Understanding Clinical Trials: COVID-19 & Hydroxychloroquine

By Linnea Anderson, chief of staff with the UMN Human Research Protection Program 

We find ourselves at a time when public trust in experts and science is at a low point, even though our health and well-being is dependent upon them. Now more than ever we need to increase the public’s understanding of how human subjects research is conducted and the processes in place to evaluate the safety and efficacy of new drugs and vaccines. Plain-language explanations of these processes and the protections in place in federal regulations may help the public make informed decisions about their health.

One thing that is critical for the public to understand is the difference between and the overlap of research and clinical care. These lines, which can get blurred under normal circumstances, can become even more so when we are confronted by a new health threat for which there is no known cure, treatment, or vaccine. In such situations, physicians may use any Food and Drug Administration (FDA) approved drug to treat their patient if deemed appropriate.

Early in the COVID-19 pandemic, hydroxychloroquine, a drug used to treat malaria, lupus, and arthritis, was considered potentially promising to treat and possibly prevent COVID-19 infection. Some of those patients who were prescribed hydroxychloroquine got better and some who were taking the drug as a prevention measure did not contract COVID-19. On June 15, the FDA announced that hydroxychloroquine “showed no benefit for decreasing the likelihood of death or speeding recovery.” How did we come to know that hydroxychloroquine was not as effective as initially hoped? Answering this question requires some knowledge of how clinical trials are conducted.

How Clinical Trials Test Drugs

To know whether a drug causes a desired outcome, researchers must achieve a consistent result in testing while controlling for other variables. Clinical trials employ several techniques designed to isolate the effect of a drug under evaluation. Researchers develop a protocol to define as precisely as possible how the research will be conducted so that the effect of the drug can be isolated and observed. Many factors may make it difficult to interpret whether a good or bad outcome was related to the drug and not to some other factor.

Common techniques used in clinical studies include control groups, placebos, randomization, and blinding. Participants in a control group will not receive the drug under study (but may receive an approved drug or a “fake” drug called a placebo) so that researchers can compare their outcomes to those who do receive the drug. Randomization means the selection of participants who will and will not receive the study drug is determined by chance, not by the participant, researcher, or a doctor. The term “blinding” is used when the participant doesn’t know whether they have received the experimental drug or not, and in “double blinded” studies neither the participant nor the researcher knows who has received the drug under study.

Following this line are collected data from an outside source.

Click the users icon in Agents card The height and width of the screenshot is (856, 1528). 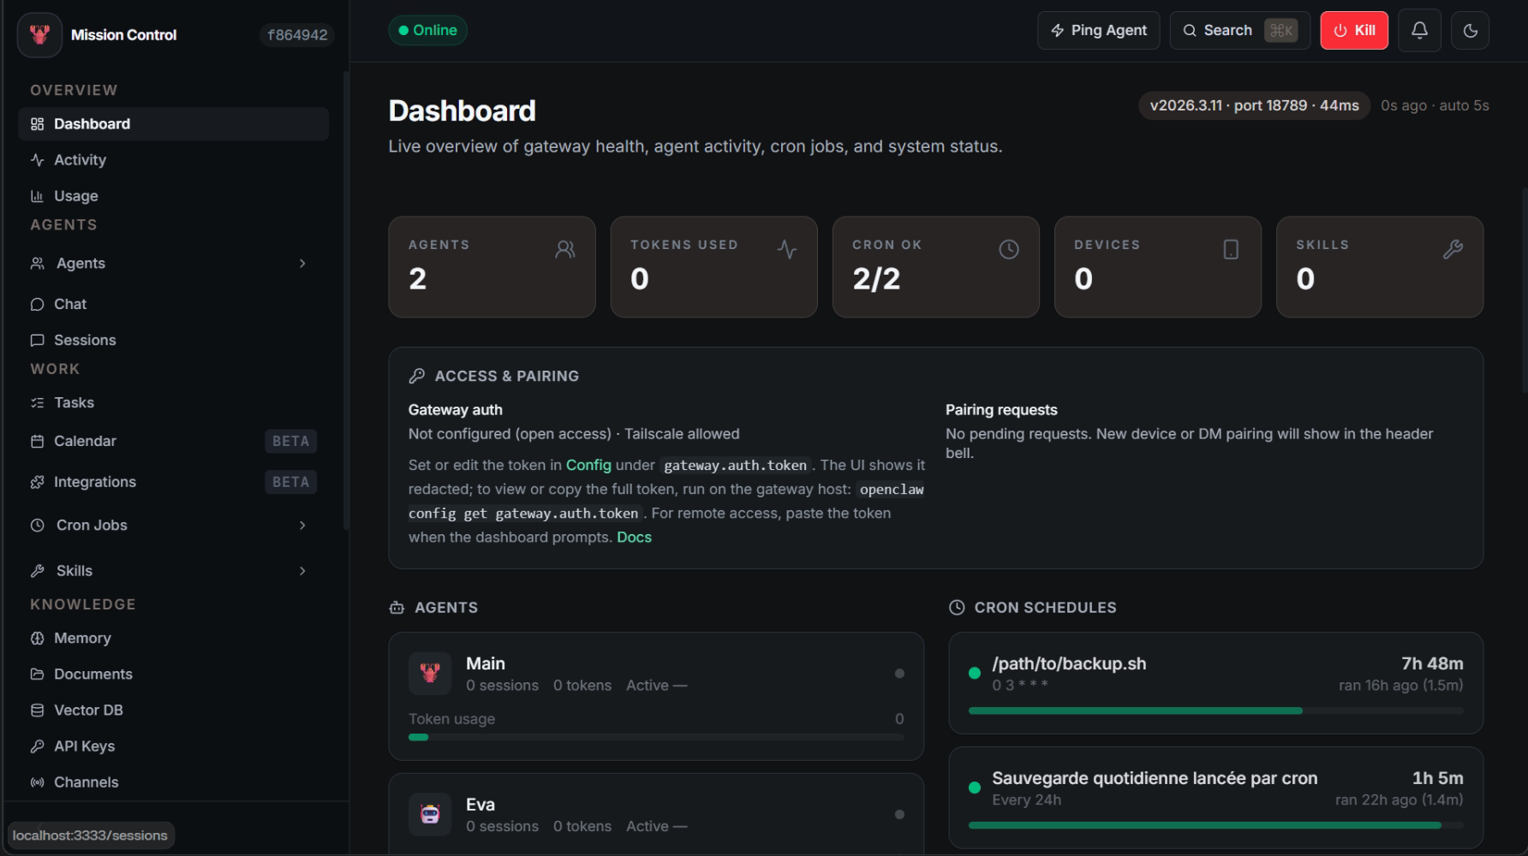(x=565, y=249)
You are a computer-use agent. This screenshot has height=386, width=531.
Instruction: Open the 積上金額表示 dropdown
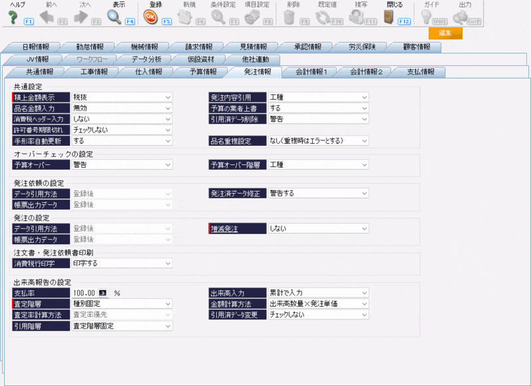[168, 97]
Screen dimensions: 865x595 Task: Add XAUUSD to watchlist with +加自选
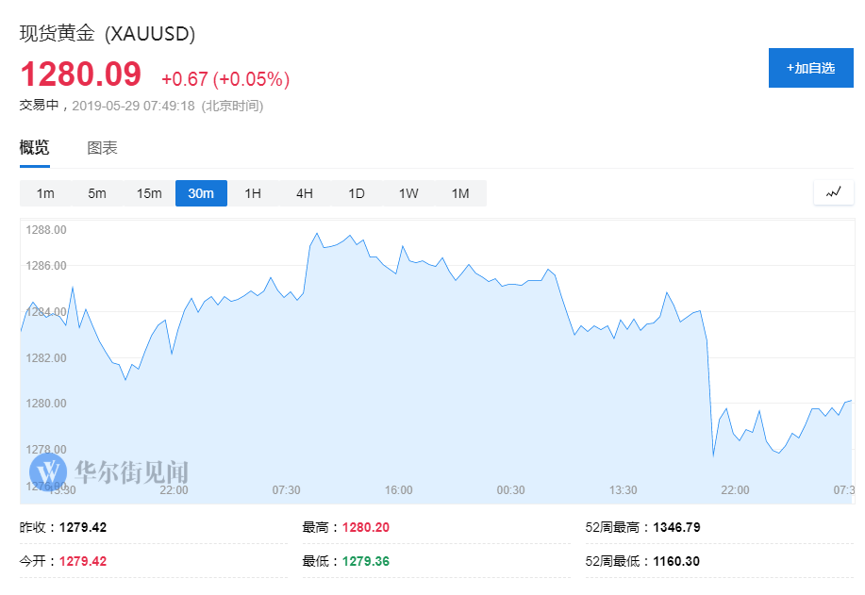[810, 68]
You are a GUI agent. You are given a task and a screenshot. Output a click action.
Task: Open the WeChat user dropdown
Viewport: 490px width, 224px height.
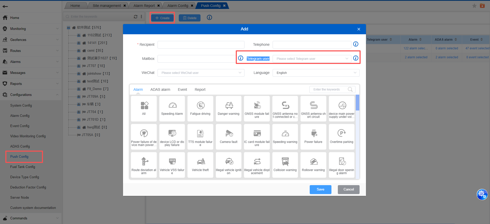pos(201,73)
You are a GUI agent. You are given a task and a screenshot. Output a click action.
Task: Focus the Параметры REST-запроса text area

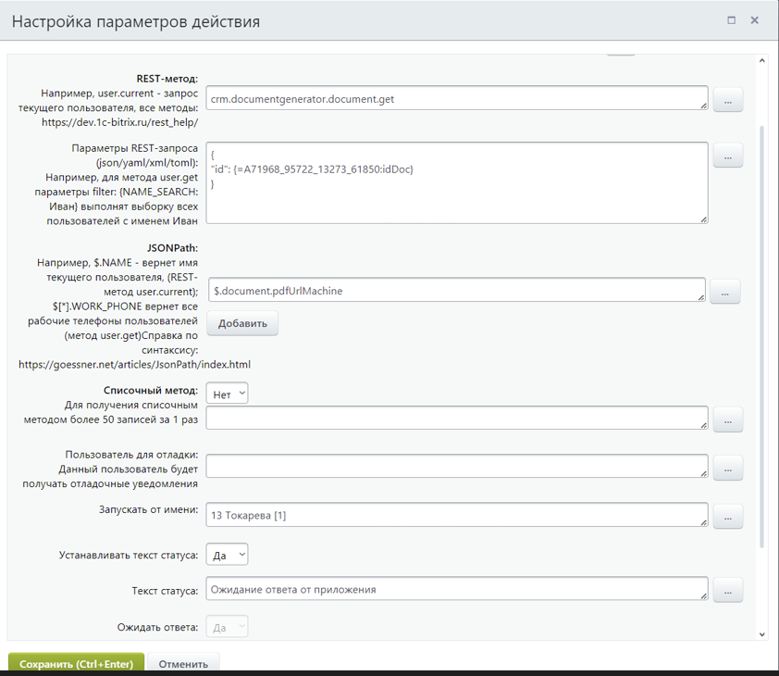(456, 182)
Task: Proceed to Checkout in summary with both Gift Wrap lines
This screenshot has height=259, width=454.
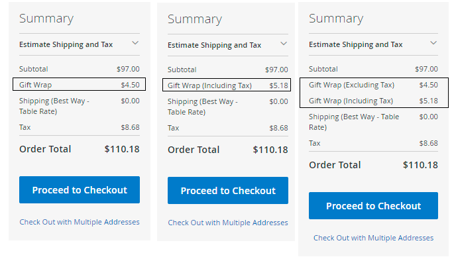Action: coord(373,206)
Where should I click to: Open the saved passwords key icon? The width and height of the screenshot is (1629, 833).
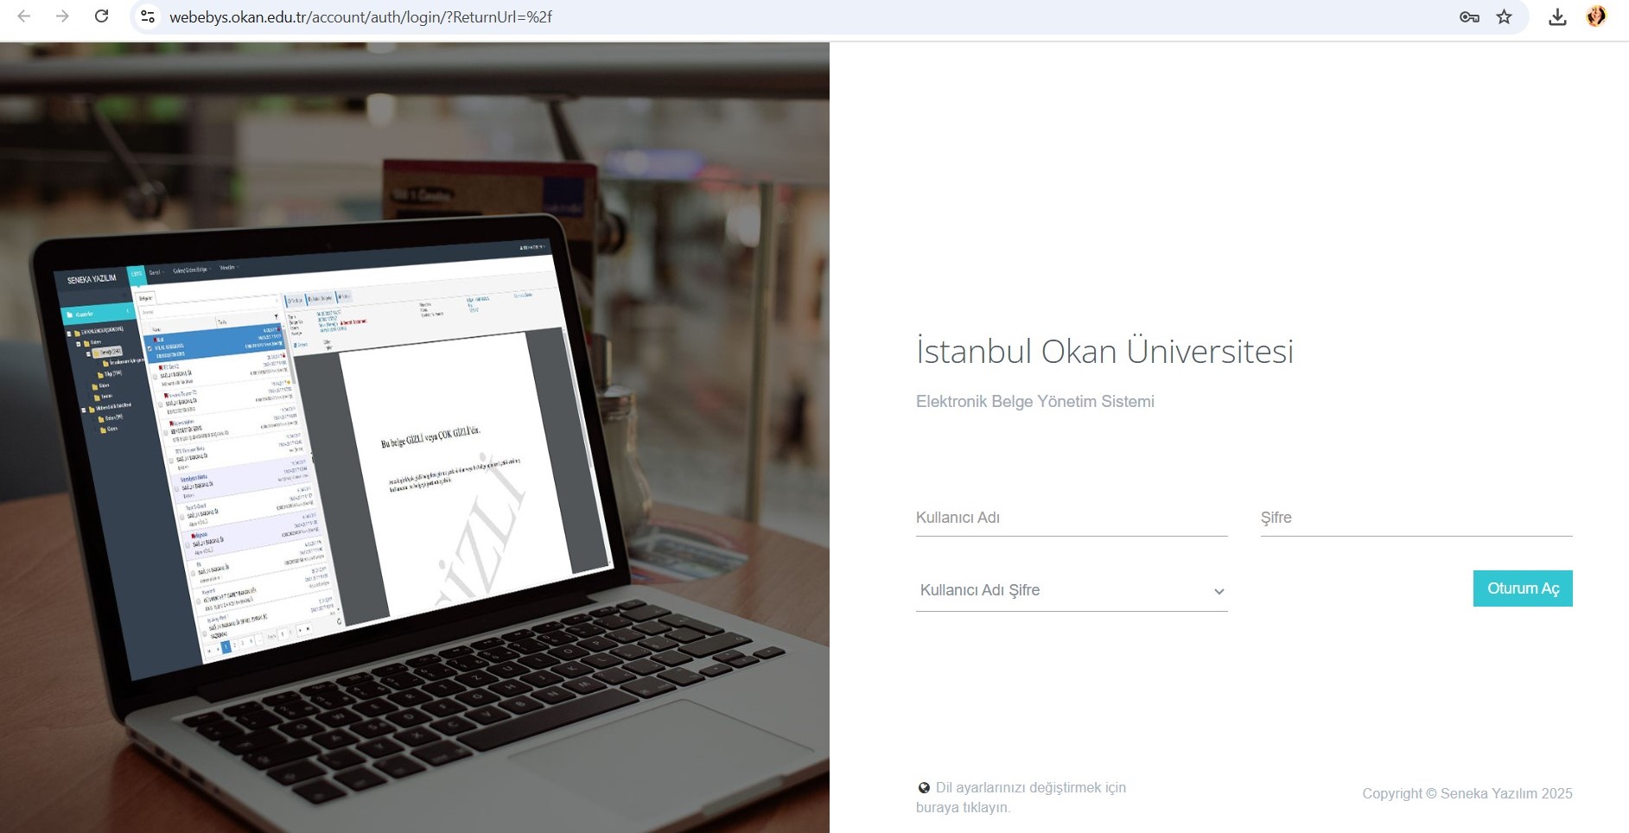1469,16
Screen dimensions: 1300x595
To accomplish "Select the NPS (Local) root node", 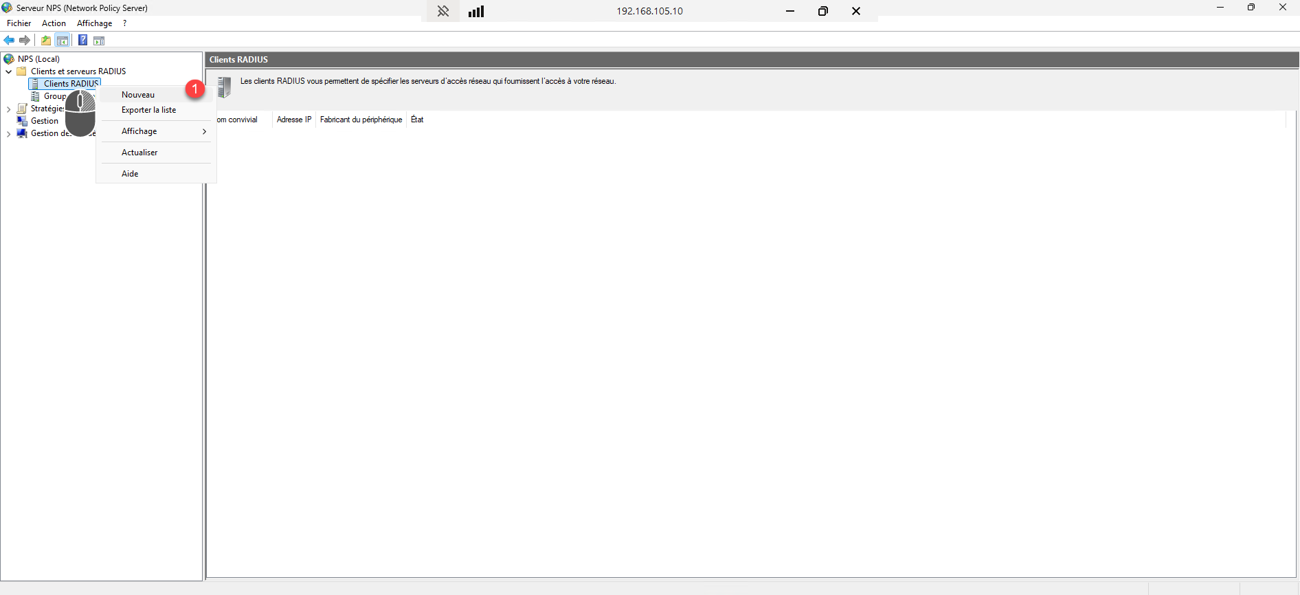I will pos(38,59).
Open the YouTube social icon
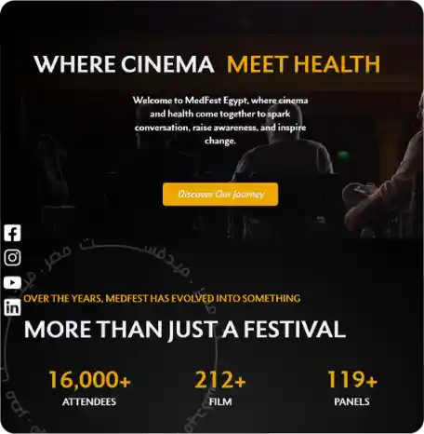The image size is (424, 434). pyautogui.click(x=12, y=282)
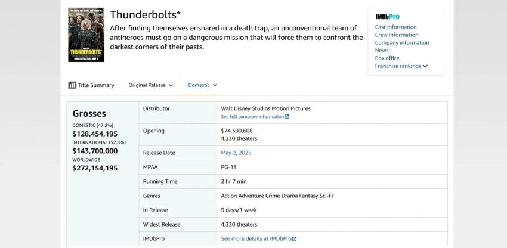Click the Thunderbolts* movie poster thumbnail
The width and height of the screenshot is (507, 248).
tap(86, 35)
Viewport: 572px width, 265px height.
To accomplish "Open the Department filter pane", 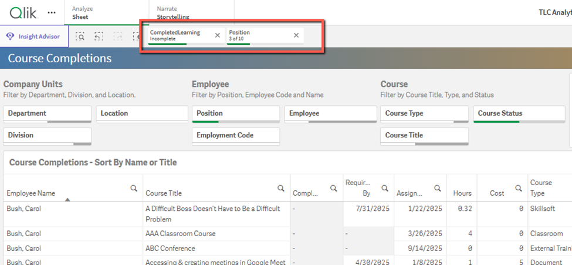I will click(x=48, y=113).
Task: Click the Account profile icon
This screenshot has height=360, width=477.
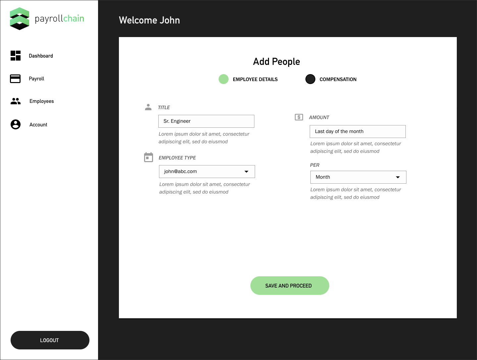Action: tap(16, 124)
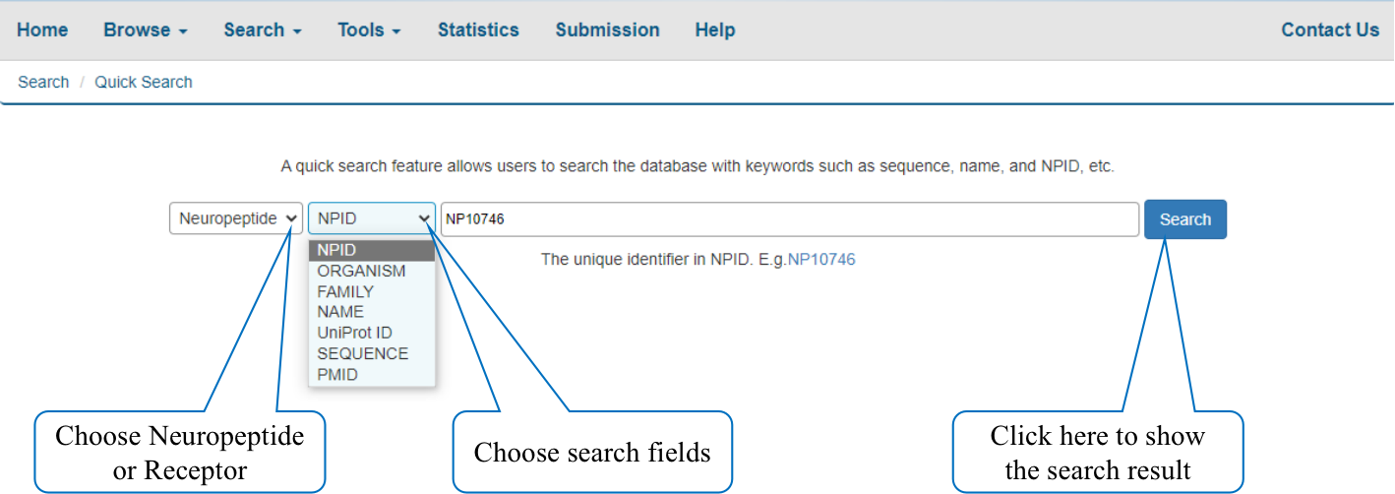Click the blue Search button
This screenshot has height=494, width=1395.
(1185, 219)
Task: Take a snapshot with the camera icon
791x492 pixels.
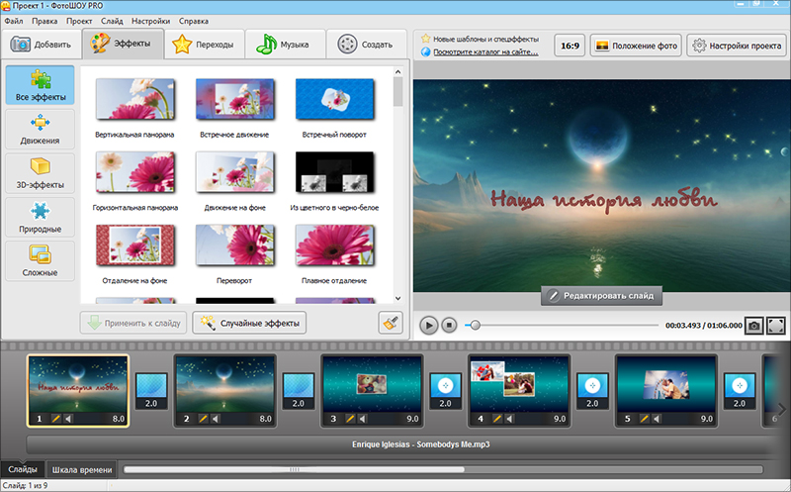Action: click(x=753, y=325)
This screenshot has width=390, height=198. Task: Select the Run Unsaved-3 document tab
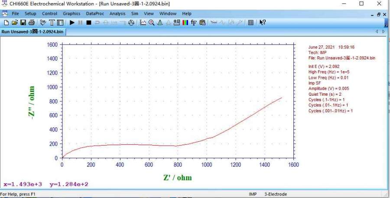[33, 31]
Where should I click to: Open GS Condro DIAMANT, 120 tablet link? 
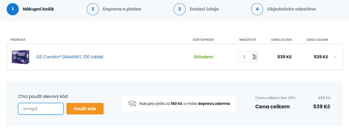coord(70,57)
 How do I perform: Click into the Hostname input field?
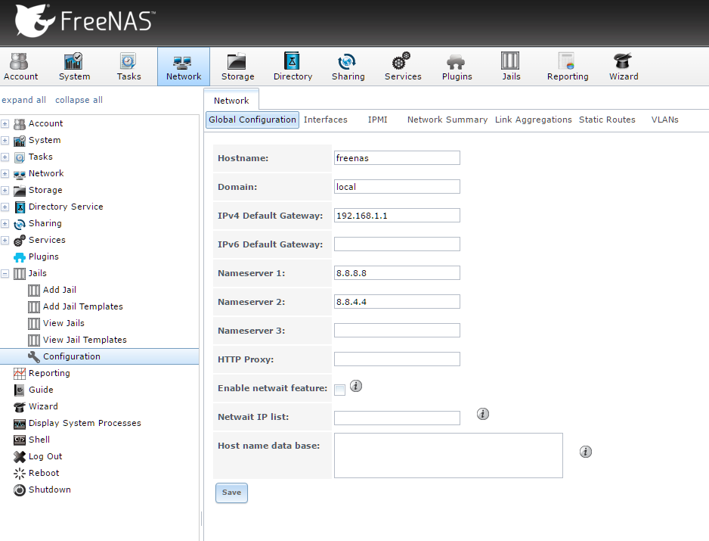point(397,157)
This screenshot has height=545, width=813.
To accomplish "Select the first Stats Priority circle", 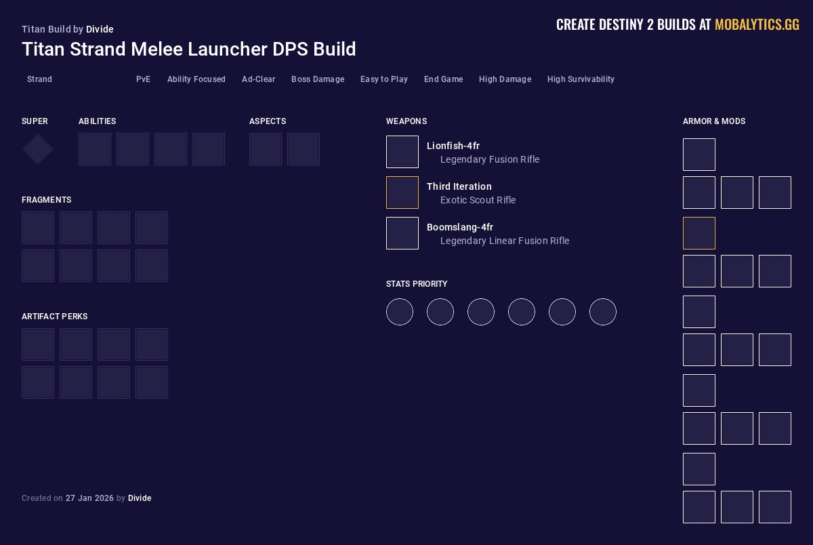I will [400, 312].

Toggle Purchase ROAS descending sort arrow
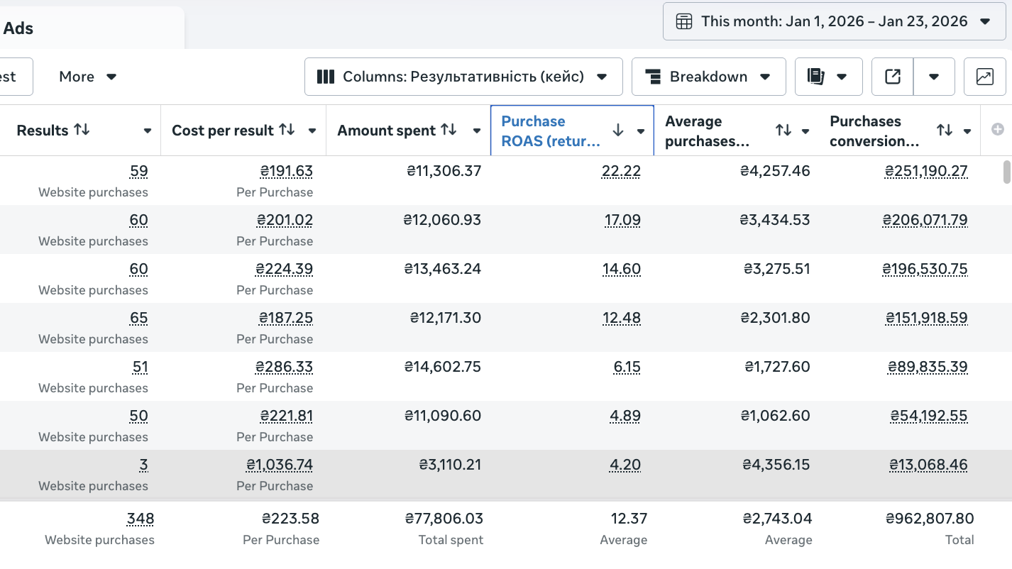tap(618, 130)
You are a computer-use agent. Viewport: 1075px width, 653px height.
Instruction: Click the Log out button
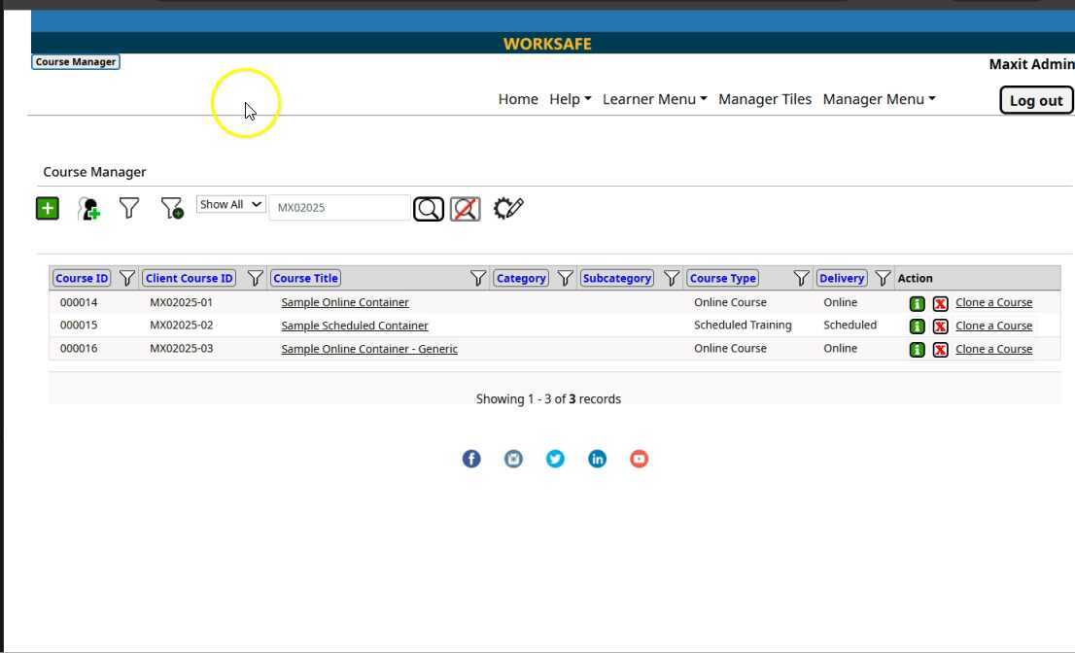coord(1035,101)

Clinical Trials Are Not Clinical Care

When someone agrees to participate in a clinical trial, they are agreeing to receive treatment as defined in the protocol and the researcher is committing to delivering that treatment according to the protocol. This highlights the most significant difference between clinical care and research.

The purpose of clinical care is to improve health or relieve suffering. Choices made about a patient’s care outside of a research study are determined by employing the best known interventions to treat a condition. Based on how the patient is responding, a physician may modify, start, or stop a course of treatment.

When someone agrees to participate in research, however, the primary purpose is to answer a research question. The treatment they receive will be determined by strictly following the protocol. In fact, some participants may experience worse outcomes than those not participating in the research. This is not uncommon and is a part of the research process. One potential result of research is determining a drug or intervention as prescribed does not work even when there were good reasons to believe it might have. 

If a physician prescribed hydroxychloroquine to a patient with COVID-19 and the patient recovered, we are conditioned to believe that the drug caused the effect, even though some people recover from COVID-19 without that treatment. Because there was reason to believe hydroxychloroquine could be effective, the FDA issued an emergency use authorization (EUA). An EUA allows an unapproved medical product or an unapproved use of an approved medical product to be used in an emergency to diagnose, treat, or prevent serious or life-threatening diseases or conditions for which there are no adequate, approved, and available alternatives.

Believing hydroxychloroquine is effective is not the same as proving it to be so. Emergency use lacks the controls and protections against bias that research provides, so it cannot move us from suspecting, believing, or wanting something to be true to actually proving that it is. Through the conduct of large, randomized clinical trials, evidence suggested that hydroxychloroquine may not be as effective as hoped and had the potential to cause very serious side effects (though hydroxychloroquine is still under study, the FDA revoked its EUA of the drug on June 15).

To learn this, very sick people (or their loved ones) had to agree to participate in the trial and allow elements of their treatment to be left to chance. Those who participated had to accept that, while they may not receive a drug that might benefit them, their participation would advance our knowledge about COVID-19 and potential treatments.

While some people approached to participate in research may consider their participation a selfless act that increases our knowledge of how best to treat others in the future, others may feel vulnerable, scared, or like they lack other treatment options. For this reason, there are many protections in place to ensure people are fully informed about their decision, that they are not coerced into participation, and that the risks of their participation are appropriate given the benefit that might be gained.